■ **Testo di riferimento**:
§ §
La Stele dell’Inventario di Giza la “sindone” della Grande Piramide / 1

Misteri dei CostruttoriSono state concepite molte teorie per far luce sulla Grande Piramide di Giza, in particolare connessioni con la matematica, e se non fosse per l’esistenza di un reperto posto in disparte, quasi nell’ombra, tutto rimarrebbe velato e rimandato al futuro… In questo lavoro, ho concepito una mia ipotesi sulla piramide di Cheope suddetta indagando il reperto prima accennato, noto col nome di Stele dell’Inventario.

La Stele dell’Inventario di Giza la “sindone” della Grande Piramide / 1

a cura di Gaetano Barbella

1. La Stele dell’Inventario di Giza

Illustr. 1: Stele dell’Inventario di Giza. Museo Egizio. Sono state concepite molte teorie per far luce sulla Grande Piramide di Giza, in particolare connessioni con la matematica, e se non fosse per l’esistenza di un reperto posto in disparte, quasi nell’ombra, tutto rimarrebbe velato e rimandato al futuro, cioè non se ne saprebbe più nulla. Dal mio canto, disposto ad una buona conoscenza della geometria in particolare, ho concepito una mia ipotesi sulla piramide di Cheope suddetta e da poco preso per l’interesse per il reperto prima accennato, noto col nome di Stele dell’Inventario, (illustr. 1) mi è parso di vederlo come un’ultima spiaggia per legarla alle mie teorie cheopiane difficili da accettare. In effetti mancava la prova che cercavo per confermare la validità delle mie concezione matematiche geometriche, ed ecco all’ultimo momento, mi si è parato innanzi il reperto suddetto che avevo sempre trascurato, non avendogli mai dato molta importanza. Invece, come farò vedere, questa Stele dimostra di costituire l’unico testimonio della geometria cheopiana da me supposta, mentre ora, paradossamente, è un reperto discusso e quasi nascosto in un angolo del museo Egizio.
Fu  Auguste Mariette, nel 1858 a ritrovare nei pressi della Sfinge questa lapide calcarea che riporta una lista di oggetti sacri appartenenti al tempio di Iside e risalenti alla XXVI dinastia. Si desume che il testo del reperto sia stato compilato nel Nuovo Regno, ma si riferisce ad avvenimenti molto più remoti che avrebbero avuto luogo già durante il governo di Cheope all’epoca della IV dinastia, il Regno Antico. Fatto è che per le implicazioni derivanti da questi fatti antichi, gli studiosi, presi dall’imbarazzo di non poterli spiegare, hanno posto in dubbio la sua originalità, etichettando la stele come un falso privo d’importanza storica. In effetti la funzione della stele era probabilmente quella di rimpiazzare una lapide più vecchia andata in rovina, nell’intenzione di evitare così che gli avvenimenti remoti del tempo di Cheope fossero dimenticati.
§ §
■ **Dati forniti**:
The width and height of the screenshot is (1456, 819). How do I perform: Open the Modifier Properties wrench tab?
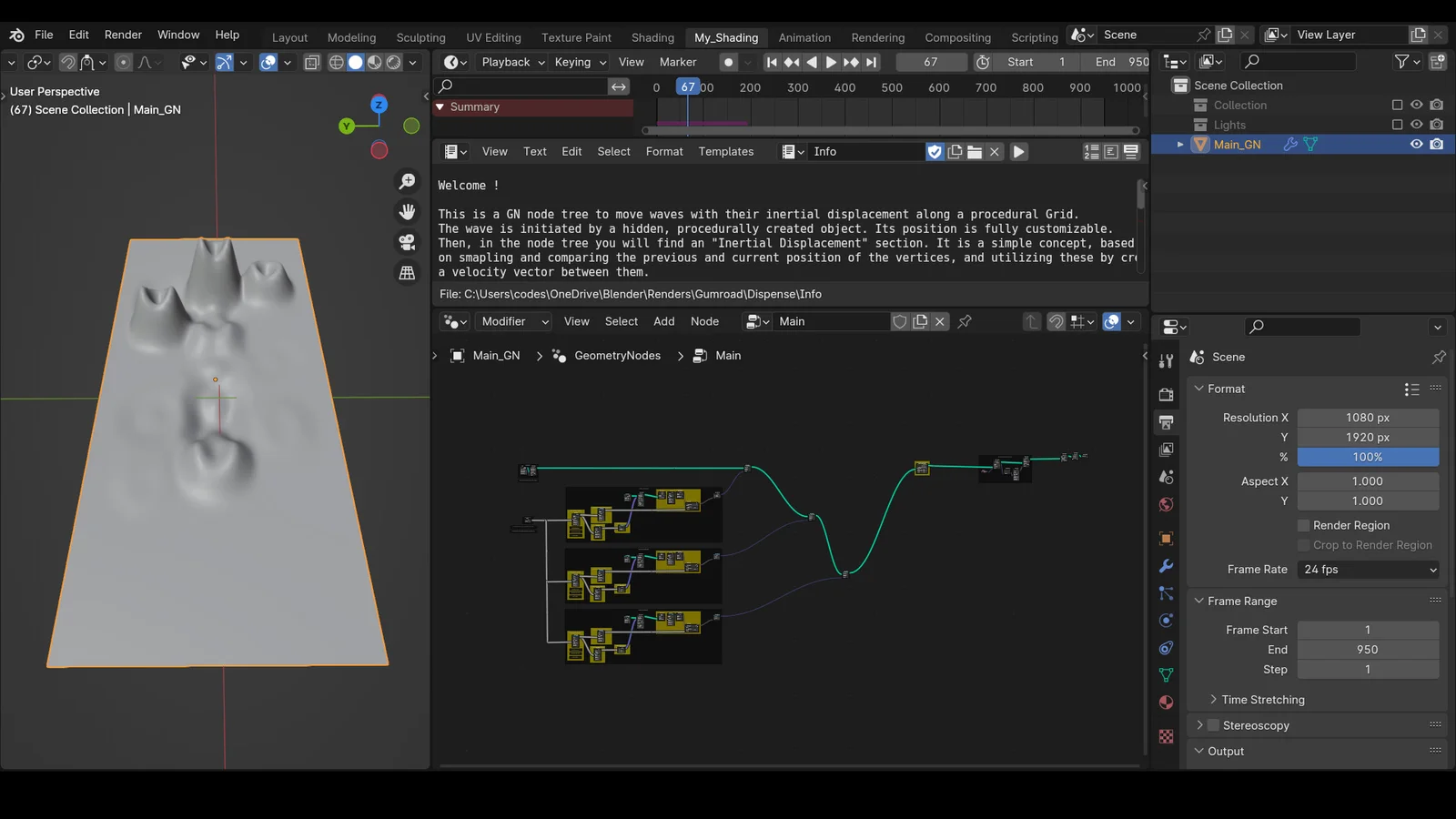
§ §
■ **Esercizi da svolgere**:
(1) Rispondi a queste domande sul testo dedicato alla Stele dell'Inventario:
(a) Chi ritrovò la stele e in quale anno?
(b) A quale tempio appartenevano gli oggetti sacri elencati sulla lapide?
(c) In quale museo si trova la stele, secondo la didascalia dell'illustrazione 1?
(2) Ricopia dal testo sulla Stele dell'Inventario tutto ciò che va da "Fu  Auguste Mariette, nel" fino a "Cheope fossero dimenticati.".
(3) Riprendi il testo sulla Stele dell'Inventario di Giza dal punto in cui si ferma e proseguilo.
I dati non hanno alcun ruolo in questo lavoro.

■ **Risultati per esercizio**:
(1)
(a) Auguste Mariette, nel 1858.
(b) Al tempio di Iside.
(c) Al Museo Egizio.

(2)
Fu  Auguste Mariette, nel 1858 a ritrovare nei pressi della Sfinge questa lapide calcarea che riporta una lista di oggetti sacri appartenenti al tempio di Iside e risalenti alla XXVI dinastia. Si desume che il testo del reperto sia stato compilato nel Nuovo Regno, ma si riferisce ad avvenimenti molto più remoti che avrebbero avuto luogo già durante il governo di Cheope all’epoca della IV dinastia, il Regno Antico. Fatto è che per le implicazioni derivanti da questi fatti antichi, gli studiosi, presi dall’imbarazzo di non poterli spiegare, hanno posto in dubbio la sua originalità, etichettando la stele come un falso privo d’importanza storica. In effetti la funzione della stele era probabilmente quella di rimpiazzare una lapide più vecchia andata in rovina, nell’intenzione di evitare così che gli avvenimenti remoti del tempo di Cheope fossero dimenticati.

(3)
In breve, la Stele dell’Inventario attesta alcuni lavori di restauro eseguiti appunto durante l’Antico Regno per ordine di Cheope sulla piana di Giza, allo scopo di risanare la sua piramide, quella della principessa Henutsen e il tempio di Iside. Nel testo geroglifico, Iside viene detta “Signora delle piramidi”.
Questa lapide, osserva l’egittologa Christiane Zivie-Coche, è quindi un elemento importante, che può fornirci diversi dettagli sulla topografia del pianoro durante la XXVI dinastia. E veniamo così a sapere, osservando la zona dalla direzione sud, che accanto alla piramide di Cheope si levava allora il tempio di Iside, dinanzi al quale vi era la sfinge.
È ovvio che confermare la validità della stele, in quanto documento storico dell’Antico Regno, significherebbe ammettere che originariamente Iside era definita la Signora delle piramidi di Giza, e cioè sin dalle prime dinastie, e questo elemento nuovo non potrebbe essere al momento sufficientemente spiegato, tanto meno le implicazioni che esso porterebbe con sé. Eppure la stele parla chiaro come dice Christiane Zivie-Coche, traducendo alcune cose scritte sulla Stele:
Lunga vita ad Horus Madjid, re dell’Alto e del Basso Egitto, Cheope, il vivente. Egli trovò il tempio di Iside, Signora delle piramidi, presso il tempio della Sfinge a nord ovest del tempio di Osiride, Signore del Ro-Setau; egli edificò (restaurò) la piramide della principessa Henutsen accanto a questo tempio. Egli fece scolpire per sua madre, Iside, madre divina, Hathor, signora dei Cieli, un inventario sulla pietra. Egli rinnovò per lei le offerte sacre e costruì (restaurò)il suo tempio di pietra. Ciò che egli trovò in rovina, ora è restaurato, e gli dèi sono di nuovo al loro posto”. 1

2. Una parabola per il mistero della Grande Piramide

Il tema di questo studio, chiaramente, si incentra sul reperto presentato nel capitolo precedente, la Stele dell’Inventario conservato nel Museo Egizio di Cairo. Ma dovendo dimostrare con essa la stretta relazione con la Piramide di Cheope, è necessario prima che io esponga la mia teoria matematica con la quale si spiega la sua probabile funzione. In questi termini poi verrà posta in relazione con la suddetta Stele dell’Inventario e si dimostrerà la sua preziosità e naturalmente, l’enorme valore che così essa assume, quasi a paragonarla alla Sacra Sindone, l’unica testimonianza diretta di Gesù deposto nella tomba dopo la sua crocifissione sul Golgota.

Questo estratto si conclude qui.